The question on all you flippers and floppers on the Forum. I flew the kite with stock bridle, no yoyo stoppers and 2 of the 4 tail weights. This is not a jerk-and-watch-it-do-something-kite. The set up needs to be more deliberate and the lines tended more throughout the trick. It's almost more of flying the kite through the trick with just enough slack to get it through some transitions.
I was able to do a few roll-ups and unwind from the over rotated Jacob's Ladder entry. The kite does barrel-rolls instead of backspins. Darren did some Comete cycles on it. They were slow enough to recognize each input, which I liked. The kite will easily do 1 or 2 pop cascades slowly. In fact all tricks are done at a leisurely pace where you can watch what is happening. The timing is very different than a Talon type kite.
Hopefully Darren can add to this aspect as he is a much better trickster than myself.
Darren did it once, but we didn't know what happened at the time. I've done it twice since then. On the 2nd occasion I flew the Mongoose, winds were around 8 mph and I figured out what Darren had accidentally done that was so cool. The trick works better on lines under 100 feet and close to the ground. Basically it's a fairly flat axel to rolled-up position. I've never seen it before, although I'm sure one of you experts has done it.
1 Get the Mongoose close to the ground.
2 Start an axel, but keep the lines tended closely
3 As the wingtip comes around toward you
4 Bring the lines above the wingtip
5 Let the Mongoose continue around to finish the axel
6 As the nose points toward you
7 Raise the nose of the kite between the lines
8 You now have a rolled-up kite with a twist in the lines to help keep the lines near the nose, which helps since this kite had no yoyo stoppers.
I did it twice, on purpose, once I figured out what had happened to Darren. It's very cool and should allow kites that don't yoyo to get into a wound up flying position.

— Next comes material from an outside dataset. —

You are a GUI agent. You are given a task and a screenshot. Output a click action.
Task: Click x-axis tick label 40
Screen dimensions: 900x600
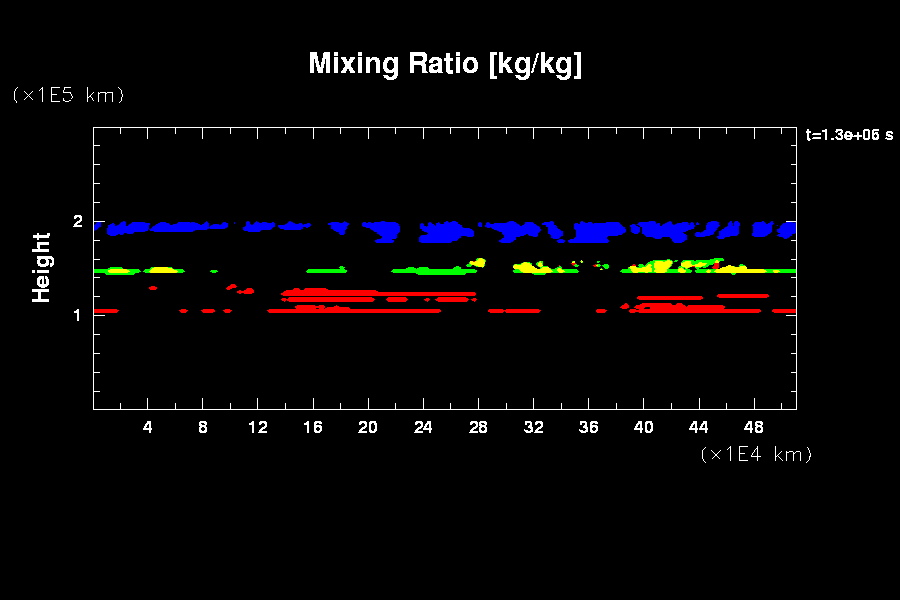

I'm open to comments on this trick as it is new to me.
If you want a great flying, well built custom kite that will do tricks slowly and on purpose, this will fit the bill perfectly. It does not hand out tricks, but it will reward you with them when done the way it wants them done.
I'm looking forward to more time on it as this kite demands more of a learning curve in the tricks department. As far as flying, my lines and corners are coming back.
Mark might not get his kite back for a long time.